### Task instructions
Copy out every line in the items below that contains the word "blue", keeping each line whole.
# Start of Data for this exercise
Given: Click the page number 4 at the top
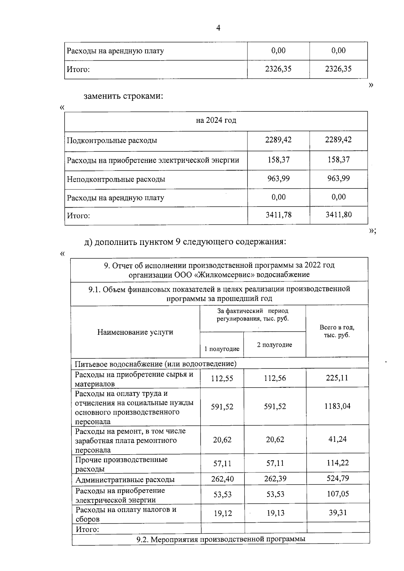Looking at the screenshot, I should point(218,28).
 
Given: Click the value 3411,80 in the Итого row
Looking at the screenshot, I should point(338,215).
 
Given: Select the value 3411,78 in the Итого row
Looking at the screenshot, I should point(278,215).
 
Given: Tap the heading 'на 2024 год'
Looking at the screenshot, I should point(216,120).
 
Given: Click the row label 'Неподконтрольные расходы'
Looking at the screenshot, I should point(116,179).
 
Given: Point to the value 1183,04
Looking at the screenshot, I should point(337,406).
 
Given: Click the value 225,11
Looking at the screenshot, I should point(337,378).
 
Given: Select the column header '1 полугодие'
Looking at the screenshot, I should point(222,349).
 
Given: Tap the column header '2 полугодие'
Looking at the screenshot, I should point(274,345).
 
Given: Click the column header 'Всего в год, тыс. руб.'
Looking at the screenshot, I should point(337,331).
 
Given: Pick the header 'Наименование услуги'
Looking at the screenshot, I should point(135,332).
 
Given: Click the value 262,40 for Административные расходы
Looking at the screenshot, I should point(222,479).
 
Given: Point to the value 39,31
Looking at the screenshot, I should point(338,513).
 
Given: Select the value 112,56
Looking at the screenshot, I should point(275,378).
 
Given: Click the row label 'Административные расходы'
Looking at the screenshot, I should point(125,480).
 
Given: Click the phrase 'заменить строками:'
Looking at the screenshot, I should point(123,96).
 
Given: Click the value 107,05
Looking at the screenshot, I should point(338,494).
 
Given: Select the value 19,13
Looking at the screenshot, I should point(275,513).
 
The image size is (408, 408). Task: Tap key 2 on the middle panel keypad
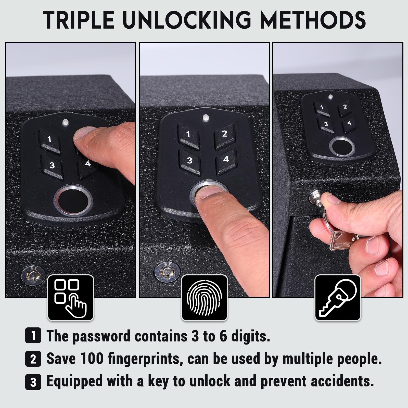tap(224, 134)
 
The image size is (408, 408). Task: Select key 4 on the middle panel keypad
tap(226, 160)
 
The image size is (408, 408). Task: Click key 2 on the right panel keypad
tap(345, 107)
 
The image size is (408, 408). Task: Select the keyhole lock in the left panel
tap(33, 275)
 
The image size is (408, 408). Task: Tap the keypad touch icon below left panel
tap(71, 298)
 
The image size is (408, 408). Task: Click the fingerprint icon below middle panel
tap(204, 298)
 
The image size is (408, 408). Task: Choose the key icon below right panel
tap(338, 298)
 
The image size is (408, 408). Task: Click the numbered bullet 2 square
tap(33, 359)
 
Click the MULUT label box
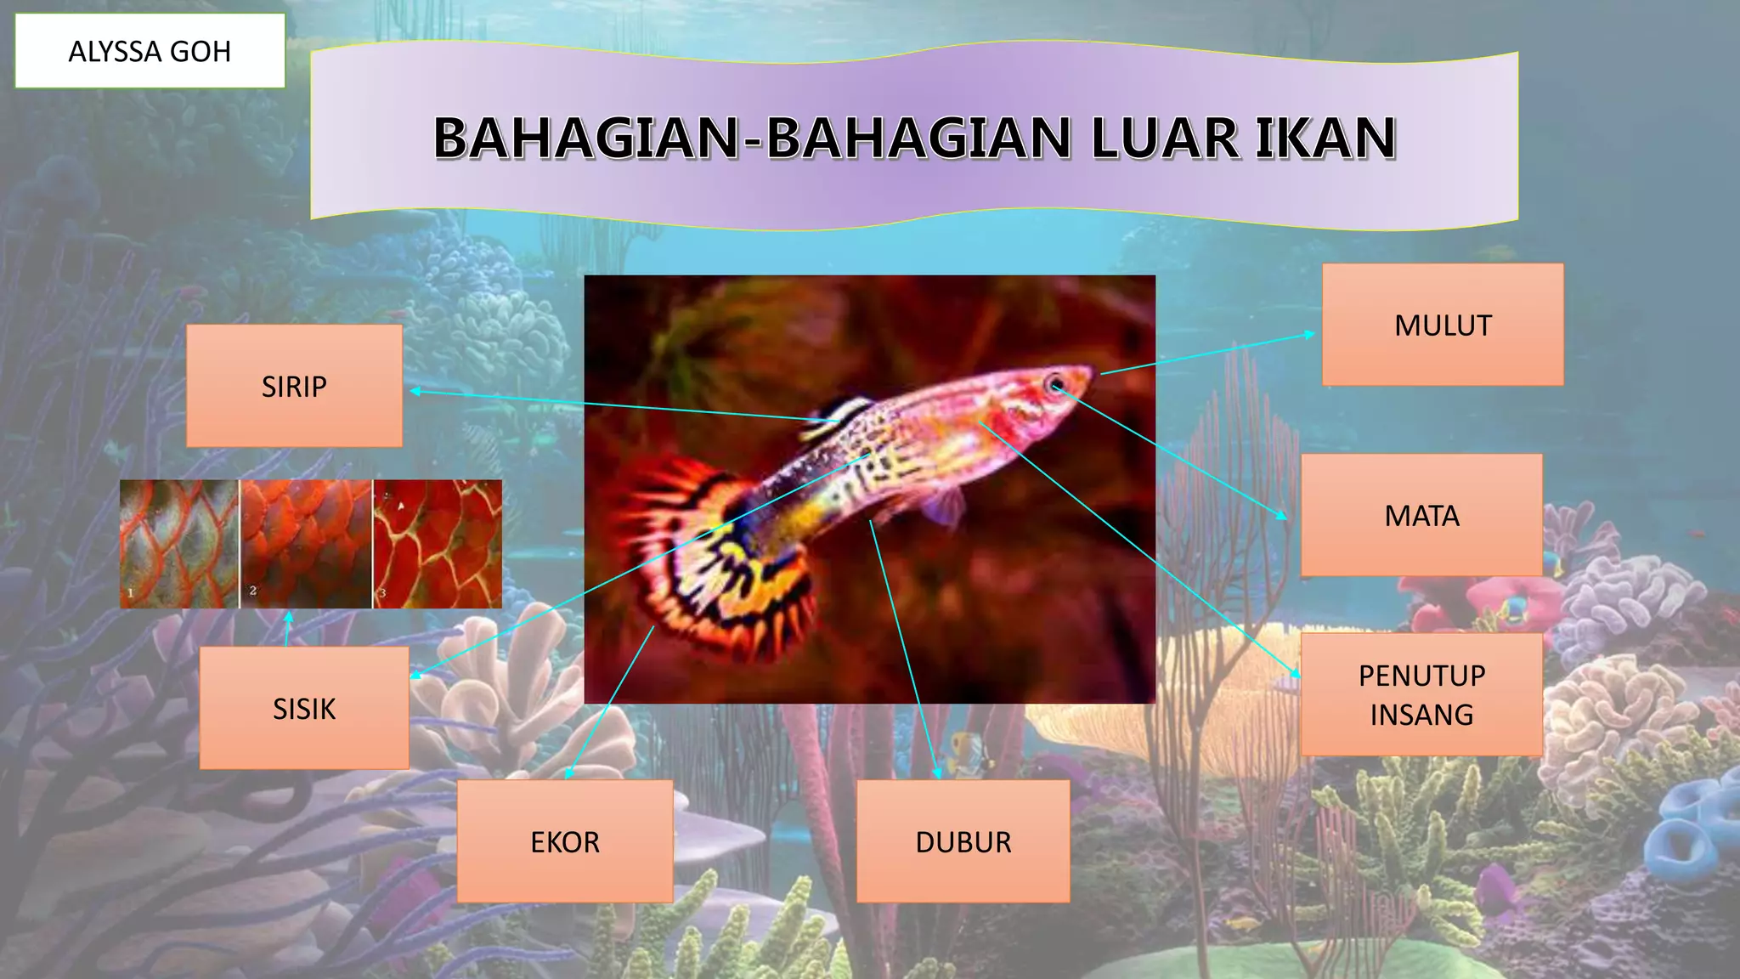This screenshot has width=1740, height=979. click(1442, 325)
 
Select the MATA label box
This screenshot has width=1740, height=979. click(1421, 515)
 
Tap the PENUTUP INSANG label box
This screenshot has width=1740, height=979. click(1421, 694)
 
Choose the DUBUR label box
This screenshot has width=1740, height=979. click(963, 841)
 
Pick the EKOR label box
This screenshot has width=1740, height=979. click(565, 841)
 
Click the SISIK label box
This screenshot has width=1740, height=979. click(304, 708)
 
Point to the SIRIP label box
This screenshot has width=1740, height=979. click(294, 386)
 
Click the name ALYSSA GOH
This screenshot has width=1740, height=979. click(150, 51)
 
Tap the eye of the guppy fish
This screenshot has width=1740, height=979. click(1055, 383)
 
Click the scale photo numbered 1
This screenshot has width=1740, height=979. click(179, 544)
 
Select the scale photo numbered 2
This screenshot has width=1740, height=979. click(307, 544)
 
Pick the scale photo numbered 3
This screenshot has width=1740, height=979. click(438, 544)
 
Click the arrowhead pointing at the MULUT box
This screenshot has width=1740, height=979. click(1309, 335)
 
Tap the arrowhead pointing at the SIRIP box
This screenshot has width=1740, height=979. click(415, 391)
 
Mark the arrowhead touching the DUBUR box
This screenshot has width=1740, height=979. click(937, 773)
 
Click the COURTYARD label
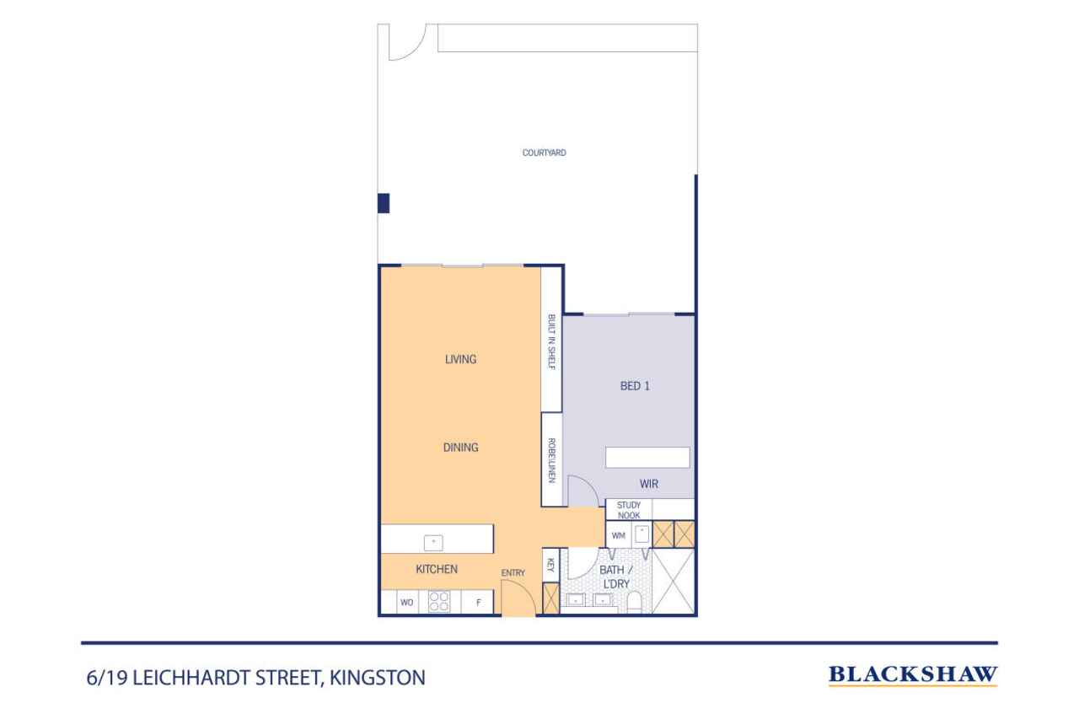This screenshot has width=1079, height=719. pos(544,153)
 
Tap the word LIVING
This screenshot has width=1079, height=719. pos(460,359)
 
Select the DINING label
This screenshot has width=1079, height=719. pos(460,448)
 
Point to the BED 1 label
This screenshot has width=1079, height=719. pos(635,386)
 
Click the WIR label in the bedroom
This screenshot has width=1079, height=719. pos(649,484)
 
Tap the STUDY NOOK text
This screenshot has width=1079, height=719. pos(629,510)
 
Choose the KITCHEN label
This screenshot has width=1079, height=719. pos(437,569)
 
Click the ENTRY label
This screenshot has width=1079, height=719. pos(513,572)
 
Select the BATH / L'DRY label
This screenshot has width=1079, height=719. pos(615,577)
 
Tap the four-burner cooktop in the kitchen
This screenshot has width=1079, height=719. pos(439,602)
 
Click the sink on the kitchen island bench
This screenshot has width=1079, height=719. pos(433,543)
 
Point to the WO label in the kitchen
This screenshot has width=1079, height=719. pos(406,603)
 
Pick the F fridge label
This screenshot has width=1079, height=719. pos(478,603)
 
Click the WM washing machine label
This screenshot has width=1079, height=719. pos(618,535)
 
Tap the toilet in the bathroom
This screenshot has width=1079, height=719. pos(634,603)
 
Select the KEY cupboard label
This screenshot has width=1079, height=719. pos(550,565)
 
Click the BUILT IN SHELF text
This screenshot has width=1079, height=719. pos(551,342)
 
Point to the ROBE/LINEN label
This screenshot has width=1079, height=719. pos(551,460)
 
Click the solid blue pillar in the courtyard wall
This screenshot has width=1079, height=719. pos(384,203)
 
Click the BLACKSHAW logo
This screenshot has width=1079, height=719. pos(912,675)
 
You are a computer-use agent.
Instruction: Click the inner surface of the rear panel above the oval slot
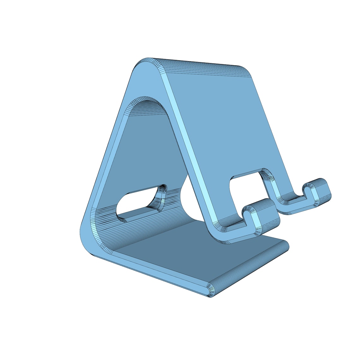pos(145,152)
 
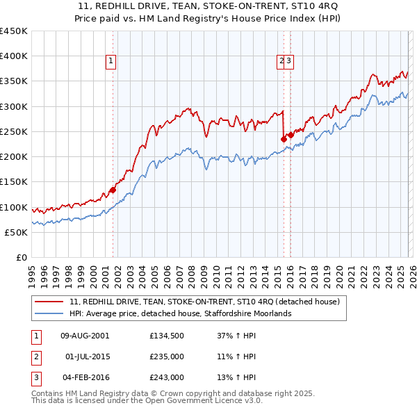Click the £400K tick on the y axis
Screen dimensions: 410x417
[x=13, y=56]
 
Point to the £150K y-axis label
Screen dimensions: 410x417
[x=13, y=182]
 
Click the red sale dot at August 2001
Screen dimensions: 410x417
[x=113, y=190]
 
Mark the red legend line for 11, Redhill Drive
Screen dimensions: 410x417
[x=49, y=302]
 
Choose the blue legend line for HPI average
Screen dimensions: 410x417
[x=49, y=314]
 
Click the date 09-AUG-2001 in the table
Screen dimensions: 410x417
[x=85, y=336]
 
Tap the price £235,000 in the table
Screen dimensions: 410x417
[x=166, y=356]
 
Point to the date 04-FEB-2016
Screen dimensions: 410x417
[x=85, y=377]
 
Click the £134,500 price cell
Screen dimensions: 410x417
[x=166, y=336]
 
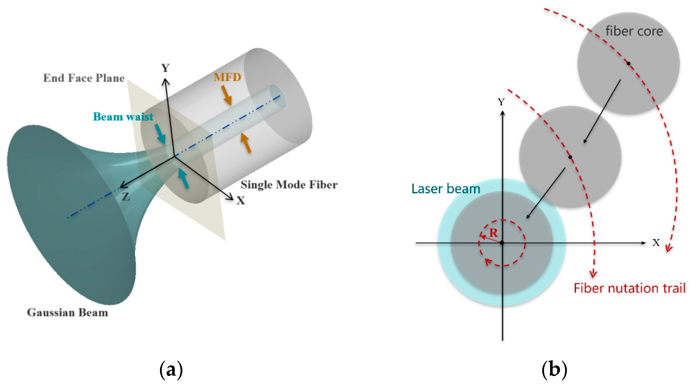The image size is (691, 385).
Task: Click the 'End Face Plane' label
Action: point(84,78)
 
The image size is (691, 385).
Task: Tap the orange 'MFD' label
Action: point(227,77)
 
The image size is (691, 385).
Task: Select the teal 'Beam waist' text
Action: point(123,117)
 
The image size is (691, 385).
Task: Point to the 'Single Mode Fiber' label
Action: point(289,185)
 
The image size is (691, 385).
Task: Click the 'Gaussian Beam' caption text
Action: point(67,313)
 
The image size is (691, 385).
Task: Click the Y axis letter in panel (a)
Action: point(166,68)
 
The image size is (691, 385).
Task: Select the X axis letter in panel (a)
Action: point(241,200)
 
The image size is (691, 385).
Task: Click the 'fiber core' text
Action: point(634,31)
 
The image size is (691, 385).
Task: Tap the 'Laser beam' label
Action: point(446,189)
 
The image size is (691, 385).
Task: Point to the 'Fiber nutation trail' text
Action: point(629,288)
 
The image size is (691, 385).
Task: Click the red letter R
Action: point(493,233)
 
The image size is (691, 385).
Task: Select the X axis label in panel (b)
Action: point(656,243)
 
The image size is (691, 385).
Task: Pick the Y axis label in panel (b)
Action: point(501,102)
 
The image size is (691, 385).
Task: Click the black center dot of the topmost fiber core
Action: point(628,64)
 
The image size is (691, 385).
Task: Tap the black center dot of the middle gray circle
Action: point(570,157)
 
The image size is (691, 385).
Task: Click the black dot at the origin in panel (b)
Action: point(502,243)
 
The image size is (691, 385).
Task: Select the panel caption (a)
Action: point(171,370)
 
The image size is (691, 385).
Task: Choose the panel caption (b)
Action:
# End of Data for this exercise
### Task answer
Click the solid blue pillar in the courtyard wall
Choose the blue legend line for HPI average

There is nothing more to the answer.